|M.Sc Student||Shalev Olga|
|Subject||Processing and Characterization of Porous Metal-based|
Structures Designed as Scaffolds for Bone
|Department||Department of Materials Science and Engineering||Supervisors||Professor Elazar Gutmanas|
|Dr. Irena Gotman|
Development of high-strength synthetic implants for filling osseous defects in long bones is one of many challenges of biomedical materials engineering. Besides mechanical strength, the main requirements of such bone graft substitutes are biocompatibility, low stiffness closely matching that of bone and osteoconductivity which is achieved by using porous implants having interconnected porosity in the range of 100-500 micrometers. The main objective of the present work was the fabrication of strong structures with high interconnected porosity and regular pore shape and size designed to function as scaffolds for bone ingrowth.

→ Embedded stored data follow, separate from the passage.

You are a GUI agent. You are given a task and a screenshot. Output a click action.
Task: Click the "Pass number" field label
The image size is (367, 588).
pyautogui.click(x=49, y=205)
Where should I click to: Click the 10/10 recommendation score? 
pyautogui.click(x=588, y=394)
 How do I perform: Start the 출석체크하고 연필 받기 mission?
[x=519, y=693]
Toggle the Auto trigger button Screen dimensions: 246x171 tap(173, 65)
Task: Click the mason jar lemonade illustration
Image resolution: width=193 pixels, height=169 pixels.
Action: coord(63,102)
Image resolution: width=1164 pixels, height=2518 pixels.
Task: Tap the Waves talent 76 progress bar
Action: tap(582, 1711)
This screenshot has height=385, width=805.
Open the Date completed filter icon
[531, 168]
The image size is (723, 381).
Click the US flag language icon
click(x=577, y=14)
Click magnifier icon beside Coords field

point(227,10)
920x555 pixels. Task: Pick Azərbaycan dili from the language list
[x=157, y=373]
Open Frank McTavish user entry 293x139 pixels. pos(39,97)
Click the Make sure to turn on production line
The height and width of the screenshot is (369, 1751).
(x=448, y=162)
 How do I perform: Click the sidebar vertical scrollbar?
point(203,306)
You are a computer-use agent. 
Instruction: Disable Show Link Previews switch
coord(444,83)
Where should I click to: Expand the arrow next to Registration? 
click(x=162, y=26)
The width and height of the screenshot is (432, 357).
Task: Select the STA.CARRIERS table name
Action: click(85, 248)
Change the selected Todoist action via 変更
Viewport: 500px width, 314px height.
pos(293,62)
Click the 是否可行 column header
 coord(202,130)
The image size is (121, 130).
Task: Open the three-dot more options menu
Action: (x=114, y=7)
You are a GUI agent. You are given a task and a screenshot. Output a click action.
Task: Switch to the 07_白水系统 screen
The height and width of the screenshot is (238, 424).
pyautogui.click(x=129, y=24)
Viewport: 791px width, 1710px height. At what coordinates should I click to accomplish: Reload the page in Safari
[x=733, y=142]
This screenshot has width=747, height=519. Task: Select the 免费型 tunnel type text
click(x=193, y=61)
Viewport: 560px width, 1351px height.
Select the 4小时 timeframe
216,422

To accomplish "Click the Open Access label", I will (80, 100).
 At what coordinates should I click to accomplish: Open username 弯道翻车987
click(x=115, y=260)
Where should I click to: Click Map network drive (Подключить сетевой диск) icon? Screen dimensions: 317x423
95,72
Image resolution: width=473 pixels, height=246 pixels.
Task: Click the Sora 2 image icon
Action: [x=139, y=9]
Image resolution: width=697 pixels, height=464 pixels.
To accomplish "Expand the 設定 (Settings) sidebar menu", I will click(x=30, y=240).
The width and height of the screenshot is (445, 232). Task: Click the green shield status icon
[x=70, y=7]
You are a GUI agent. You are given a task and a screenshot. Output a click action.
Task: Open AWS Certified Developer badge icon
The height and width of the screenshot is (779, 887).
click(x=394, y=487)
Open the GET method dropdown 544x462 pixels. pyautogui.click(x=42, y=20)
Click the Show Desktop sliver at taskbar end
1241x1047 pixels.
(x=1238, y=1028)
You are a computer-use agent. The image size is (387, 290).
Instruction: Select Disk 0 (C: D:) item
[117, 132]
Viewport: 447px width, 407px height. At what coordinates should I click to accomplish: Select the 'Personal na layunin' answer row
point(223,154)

Carbon foams with pore size ranging from 250 to 500 micrometers were converted by using an original PIRAC method: samples were immersed into various metal powders (Ti, Nb, Cr), admixed with iodine and heat-treated. Reactive diffusion of a metal into carbon yielded the corresponding metal-based porous structure whose geometry was dictated by the strut thickness and pore size of the carbon foam.
When carbon foams were treated in Ti/ Nb, mechanically-weak structures with corresponding metal carbides layers of several microns thickness were obtained. At the same time, PIRAC treatments in Cr powder resulted in much stronger structures, as carbon foam was fully converted into porous chromium carbide structure. In order to obtain a biocompatible metallic surface, porous carbon samples were first treated in chromium and then in titanium or niobium. The layers of an almost pure metallic Ti or Nb formed on the surface of porous PIRAC-converted Cr carbide structures should provide these scaffolds with the required biocompatibility and bone conducting capability.